AVAILABILITY OF TERMS: All of the terms described below are subject to change. If these terms change (other than the annual percentage rate) and you decide, as a result, not to enter into an agreement with us, you are entitled to a refund of any fees that you pay to us or anyone else in connection with your application.

SECURITY INTEREST: We will take a security interest in your home. You could lose your home if you do not meet the obligations in your agreement with us.

POSSIBLE ACTIONS: We can terminate your line, require you to pay us the entire outstanding balance in one payment, and charge you certain fees, If (1) you engage in fraud or material misrepresentation in connection with the plan; (2) you do not meet the repayment terms of this plan, or (3) your action or inaction adversely affects the collateral or our rights in the collateral.

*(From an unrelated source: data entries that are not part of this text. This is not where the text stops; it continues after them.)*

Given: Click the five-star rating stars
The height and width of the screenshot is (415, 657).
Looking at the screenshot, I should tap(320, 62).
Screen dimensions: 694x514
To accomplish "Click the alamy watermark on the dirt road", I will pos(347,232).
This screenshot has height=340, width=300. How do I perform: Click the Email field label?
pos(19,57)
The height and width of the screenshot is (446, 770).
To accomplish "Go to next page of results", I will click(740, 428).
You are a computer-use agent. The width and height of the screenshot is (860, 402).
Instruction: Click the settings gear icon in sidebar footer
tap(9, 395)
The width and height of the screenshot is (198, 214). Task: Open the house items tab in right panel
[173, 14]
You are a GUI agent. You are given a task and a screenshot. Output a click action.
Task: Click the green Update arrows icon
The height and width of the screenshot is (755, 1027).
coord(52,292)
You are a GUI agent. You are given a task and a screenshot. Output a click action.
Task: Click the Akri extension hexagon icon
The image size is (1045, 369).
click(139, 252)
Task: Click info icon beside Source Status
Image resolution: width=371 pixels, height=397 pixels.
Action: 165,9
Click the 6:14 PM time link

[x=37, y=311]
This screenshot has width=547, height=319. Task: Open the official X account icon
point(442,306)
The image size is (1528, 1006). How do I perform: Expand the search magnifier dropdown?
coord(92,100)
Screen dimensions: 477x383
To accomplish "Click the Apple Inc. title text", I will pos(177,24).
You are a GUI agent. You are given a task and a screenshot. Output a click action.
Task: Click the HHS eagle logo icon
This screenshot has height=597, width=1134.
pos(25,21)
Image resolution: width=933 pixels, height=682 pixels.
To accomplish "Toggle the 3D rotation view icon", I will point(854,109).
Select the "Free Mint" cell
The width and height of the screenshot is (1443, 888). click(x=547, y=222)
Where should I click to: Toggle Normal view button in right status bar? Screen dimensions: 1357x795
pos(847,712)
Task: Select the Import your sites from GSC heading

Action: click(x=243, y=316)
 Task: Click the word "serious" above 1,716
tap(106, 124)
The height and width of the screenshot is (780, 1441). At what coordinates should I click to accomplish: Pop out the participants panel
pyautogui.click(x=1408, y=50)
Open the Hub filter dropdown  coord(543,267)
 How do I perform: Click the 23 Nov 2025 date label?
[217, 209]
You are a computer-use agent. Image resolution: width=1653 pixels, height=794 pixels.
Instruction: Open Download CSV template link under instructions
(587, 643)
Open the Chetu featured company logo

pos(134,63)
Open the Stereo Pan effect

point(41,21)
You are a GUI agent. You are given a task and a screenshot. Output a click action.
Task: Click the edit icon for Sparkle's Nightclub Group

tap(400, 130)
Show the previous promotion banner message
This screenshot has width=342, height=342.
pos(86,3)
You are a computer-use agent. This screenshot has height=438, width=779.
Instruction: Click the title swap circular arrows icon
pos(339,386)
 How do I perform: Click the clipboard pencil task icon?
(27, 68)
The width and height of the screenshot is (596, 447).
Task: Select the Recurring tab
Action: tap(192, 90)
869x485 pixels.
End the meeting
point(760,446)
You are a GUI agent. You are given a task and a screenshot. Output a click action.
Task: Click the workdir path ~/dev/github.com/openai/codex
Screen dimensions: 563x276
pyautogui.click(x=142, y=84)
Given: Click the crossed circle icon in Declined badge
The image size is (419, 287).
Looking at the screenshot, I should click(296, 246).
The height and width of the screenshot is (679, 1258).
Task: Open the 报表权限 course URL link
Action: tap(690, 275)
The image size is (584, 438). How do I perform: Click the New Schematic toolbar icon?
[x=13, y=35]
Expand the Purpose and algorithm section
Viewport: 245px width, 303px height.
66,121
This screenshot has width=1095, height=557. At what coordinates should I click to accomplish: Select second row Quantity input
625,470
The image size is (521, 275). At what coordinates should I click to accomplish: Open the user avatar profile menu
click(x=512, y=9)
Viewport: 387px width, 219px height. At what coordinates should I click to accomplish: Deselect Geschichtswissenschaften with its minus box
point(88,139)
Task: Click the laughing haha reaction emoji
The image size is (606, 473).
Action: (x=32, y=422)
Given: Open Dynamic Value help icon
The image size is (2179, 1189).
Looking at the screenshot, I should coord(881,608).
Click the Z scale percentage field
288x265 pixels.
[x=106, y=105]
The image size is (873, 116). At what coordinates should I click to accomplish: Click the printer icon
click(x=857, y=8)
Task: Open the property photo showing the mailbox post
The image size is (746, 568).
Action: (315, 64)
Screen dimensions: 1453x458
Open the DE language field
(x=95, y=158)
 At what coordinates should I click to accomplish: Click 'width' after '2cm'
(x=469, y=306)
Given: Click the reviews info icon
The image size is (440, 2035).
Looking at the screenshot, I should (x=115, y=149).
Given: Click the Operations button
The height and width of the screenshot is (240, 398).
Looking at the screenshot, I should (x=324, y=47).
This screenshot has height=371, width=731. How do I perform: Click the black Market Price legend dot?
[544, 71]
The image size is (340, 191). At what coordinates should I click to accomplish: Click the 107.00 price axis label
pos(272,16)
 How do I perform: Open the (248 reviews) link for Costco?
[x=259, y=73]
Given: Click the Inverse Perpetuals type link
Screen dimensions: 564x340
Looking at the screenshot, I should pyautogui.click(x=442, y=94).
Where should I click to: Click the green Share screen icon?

We can refuse to make additional extensions of credit or reduce your credit limit if (1) any reasons mentioned above exist; (2) the value of the dwelling securing the line declines significantly below its appraised value for purposes of the line; (3) we reasonably believe that you will not be able to meet the repayment requirements due to a material change in your financial circumstances; (4) you are in default of a material obligation of the agreement; (5) government action prevents us from imposing the annual percentage rate provided for in the agreement; (6) the priority of our security interest is adversely affected by government action to the extent that the value of the security interest is less than 120 percent of the credit line; (7) a regulatory agency has notified us that continued advances would constitute an unsafe and unsound business practice, or (8) the maximum annual percentage rate is reached.

MINIMUM PAYMENT REQUIREMENTS: You can obtain credit advances for 10 years. This period is called the "draw period." At our option, we may renew or extend the draw period. The length of the repayment period will be 15 years. You will be required to make payments during the draw and repayment periods. Your payment will be $1.45/$100 or portion of $100.00 if you elect credit insurance; $1.30/$100.00 if you do not elect credit insurance, of the outstanding balance at the time you obtain an advance or $100.00, whichever Is greater. If your outstanding balance is in excess of an even $100.00, the amount will be rounded to the next even $100.00 for payment calculation. Your payment will include any amounts past due and any amount by which you have exceeded your credit limit, and all other charges. We will recalculate your payment each time you obtain an advance.

If the interest rate increases. you will be required to make more payments of the same amount until the end of the repayment period. If the ANNUAL PERCENTAGE RATE exceeds 13.5% for longer than one full monthly rate change cycle, the factor will increase to $1.85/$100 (with credit insurance election), $1.70/$100 (without credit insurance). If the ANNUAL PERCENTAGE RATE decreases to less than 13.5% the factor will revert to the original figure. These events could change your payment at times other than after subsequent advances. If this happens we will provide notice to you.

[The minimum payment may not repay the outstanding balance by the end of the repayment period. You will then be required to make a single balloon payment at the maturity date. Unless otherwise required by applicable law, we are under no obligation to refinance the balloon payment at that time. You may be required to make payments out of other assets you own or find a lender, which may be us, willing to lend you the money. If you refinance the balloon with us, you may have to pay some or all of the closing costs.]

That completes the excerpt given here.